Find every line of the rows below that contains the word "This", and copy each of those lines.

[Dataset items]
◇ ◇ ◇ ◇
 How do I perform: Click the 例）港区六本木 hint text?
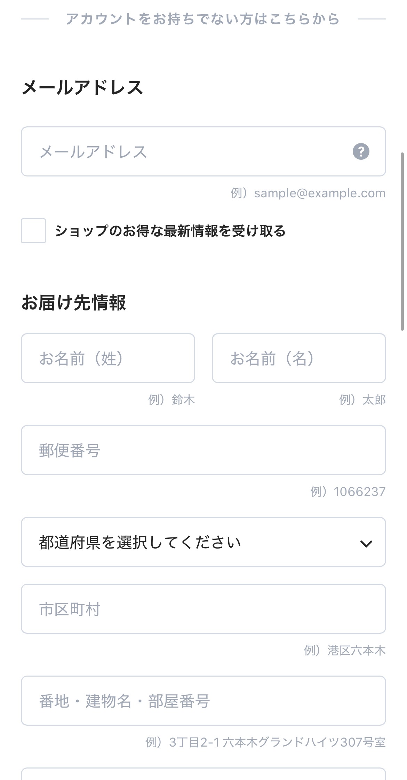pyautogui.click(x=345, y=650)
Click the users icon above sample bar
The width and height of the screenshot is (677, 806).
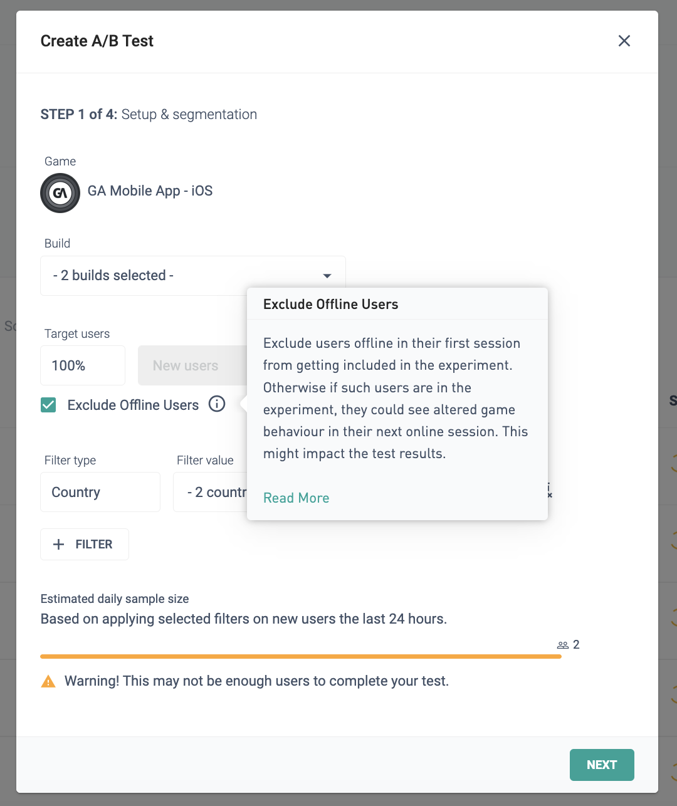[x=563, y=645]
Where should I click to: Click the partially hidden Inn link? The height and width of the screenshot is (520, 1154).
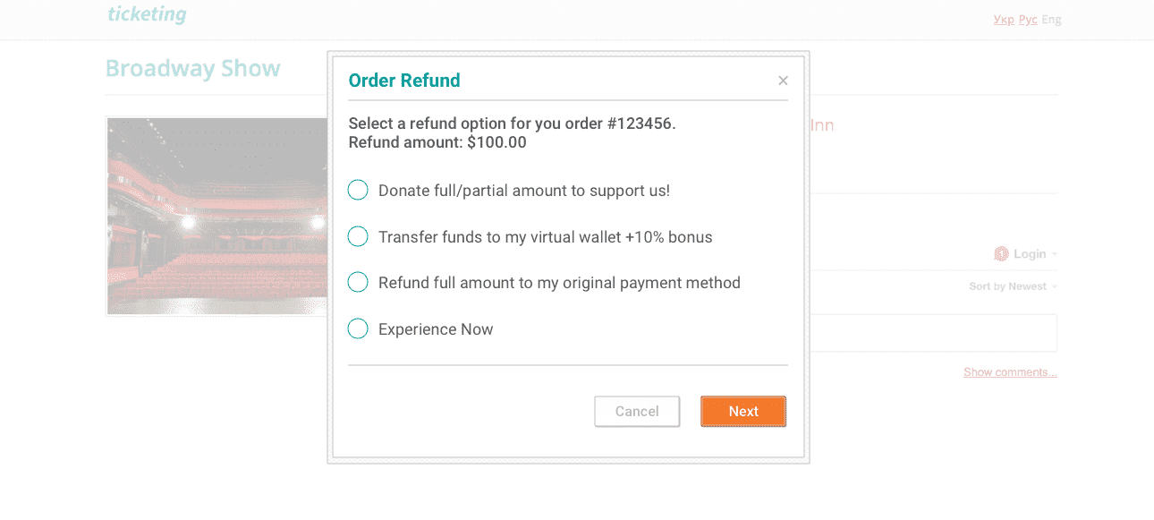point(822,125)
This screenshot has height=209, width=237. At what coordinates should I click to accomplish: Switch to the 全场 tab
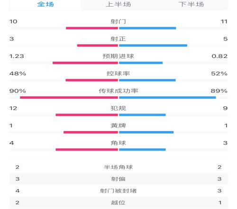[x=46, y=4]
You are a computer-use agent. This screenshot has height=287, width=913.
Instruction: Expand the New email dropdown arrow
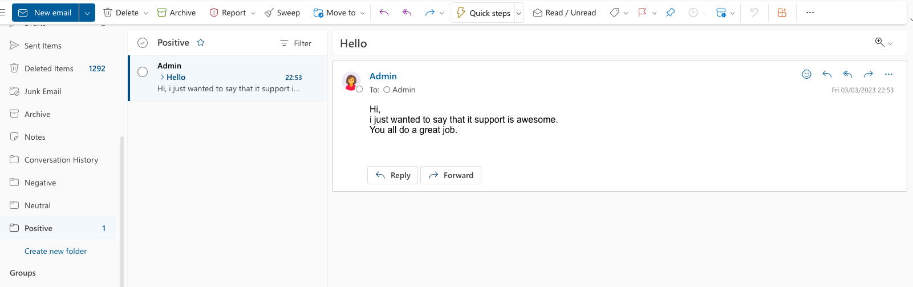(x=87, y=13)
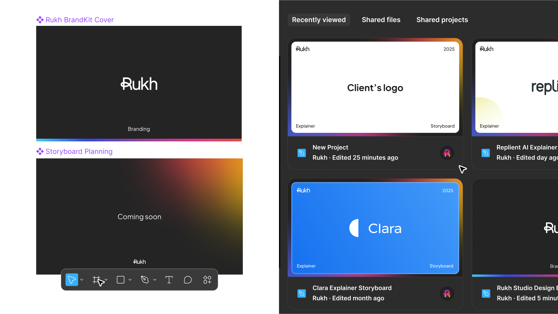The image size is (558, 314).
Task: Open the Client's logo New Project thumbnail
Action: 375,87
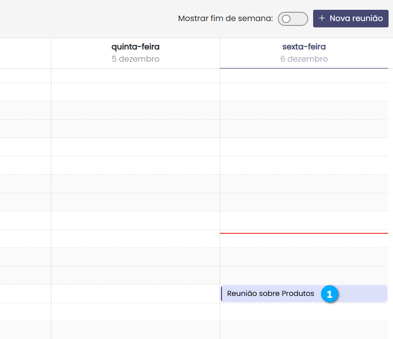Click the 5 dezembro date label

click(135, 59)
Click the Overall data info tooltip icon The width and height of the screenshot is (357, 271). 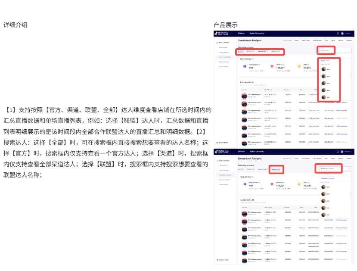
◇ ◇ ◇ ◇
** WORKED SOLUTION **
This screenshot has height=209, width=237. At what coordinates should I click to accomplish: Switch to the 全场 tab
You are a computer-use agent. This screenshot has height=287, width=913.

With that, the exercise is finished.